NLP | Unigram Tagger Training



Unigram Tagger: Only one word is used to define the Part of Speech tag.  UnigramTagger inherits from NgramTagger, which is a subclass of ContextTagger , which inherits from SequentialBackoffTagger . So UnigramTagger — this is context tagging, UnigramTagger from one word.

Code # 1: UnigramTagger training.

# Loading Libraries

from nltk.tag import UnigramTagger

from nltk.corpus import treebank

Code # 2: Train using the first 1000 tag sentences of the tree corpus as data.

# Data usage

train_sents = treebank.tagged_sents () [: 1000 ]

 
# Initialization

tagger = UnigramTagger (train_sents)

 
# Let`s take a look at the first sentence
# (tree body) as a list

treebank.sents () [ 0 ]

Output:

 [`Pierre`,` Vinken`, `,`, `61`,` years`, `old`,`, `,` will`, `join`,` the`, `board`,` as`, `a`,` nonexe cutive`, `director`,` Nov.`, `29`,` .`] 
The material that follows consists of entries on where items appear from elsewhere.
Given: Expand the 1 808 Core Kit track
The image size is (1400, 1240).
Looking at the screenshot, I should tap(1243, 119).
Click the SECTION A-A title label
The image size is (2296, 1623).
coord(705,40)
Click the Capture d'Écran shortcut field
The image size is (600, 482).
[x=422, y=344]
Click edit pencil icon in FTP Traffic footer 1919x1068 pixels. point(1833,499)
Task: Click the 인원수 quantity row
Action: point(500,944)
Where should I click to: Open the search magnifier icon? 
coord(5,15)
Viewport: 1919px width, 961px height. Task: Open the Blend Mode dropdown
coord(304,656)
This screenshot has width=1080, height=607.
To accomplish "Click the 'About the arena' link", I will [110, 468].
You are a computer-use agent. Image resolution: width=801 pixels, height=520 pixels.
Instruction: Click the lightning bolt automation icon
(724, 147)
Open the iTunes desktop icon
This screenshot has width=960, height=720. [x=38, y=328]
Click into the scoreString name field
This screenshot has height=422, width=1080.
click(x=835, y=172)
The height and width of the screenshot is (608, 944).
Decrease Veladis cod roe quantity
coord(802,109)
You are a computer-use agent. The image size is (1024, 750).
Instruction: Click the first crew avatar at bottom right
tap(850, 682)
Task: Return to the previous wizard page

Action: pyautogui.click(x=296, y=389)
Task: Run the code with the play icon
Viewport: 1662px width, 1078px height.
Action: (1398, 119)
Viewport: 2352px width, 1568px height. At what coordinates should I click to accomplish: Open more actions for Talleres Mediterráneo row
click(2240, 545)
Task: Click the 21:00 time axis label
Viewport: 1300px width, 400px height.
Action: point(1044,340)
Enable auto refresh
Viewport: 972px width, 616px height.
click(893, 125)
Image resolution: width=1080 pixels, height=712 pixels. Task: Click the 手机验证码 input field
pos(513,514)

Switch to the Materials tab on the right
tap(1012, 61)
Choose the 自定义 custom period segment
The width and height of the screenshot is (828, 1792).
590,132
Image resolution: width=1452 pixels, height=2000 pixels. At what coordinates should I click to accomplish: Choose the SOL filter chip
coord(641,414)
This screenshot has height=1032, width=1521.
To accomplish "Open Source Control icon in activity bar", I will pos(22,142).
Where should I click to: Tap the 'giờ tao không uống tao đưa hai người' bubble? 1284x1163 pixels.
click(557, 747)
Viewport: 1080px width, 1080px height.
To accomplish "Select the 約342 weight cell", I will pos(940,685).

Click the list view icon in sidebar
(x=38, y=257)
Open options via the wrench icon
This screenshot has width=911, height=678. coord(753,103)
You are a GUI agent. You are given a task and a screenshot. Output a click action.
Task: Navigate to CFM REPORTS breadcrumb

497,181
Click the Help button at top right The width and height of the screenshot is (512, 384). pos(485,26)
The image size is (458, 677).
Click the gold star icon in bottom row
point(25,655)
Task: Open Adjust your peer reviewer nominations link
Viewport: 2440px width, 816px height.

Code # 3: Find marked results after training.

tagger.tag (treebank.sents () [ 0 ])

Output:

 [(`Pierre`,` NNP`), (`Vinken`,` NNP`), (`,`, `,`), (`61`,` CD`), (`years`,` NNS`), (`old`,` JJ`), (`,`, `,`), (`will`,` MD`), (`join`,` VB`), (`the`,` DT`), (`board`,` NN`), (`as`,` IN`), (`a`,` DT`), (`nonexecutive`,` JJ`), (`director`,` NN`), (`Nov.`,` NNP`), (`29`,` CD`), (`.`,` .`)] 

How does the code work?
UnigramTagger creates a context model from a list of UnigramTagger sentences. Since UnigramTagger inherits from ContextTagger , instead of providing choose_tag () , it must implement a context () method that accepts the same three arguments as choose_tag () . The context marker is used to create the model and also to find the best tag after creating the model. This is also explained graphically in the diagram above.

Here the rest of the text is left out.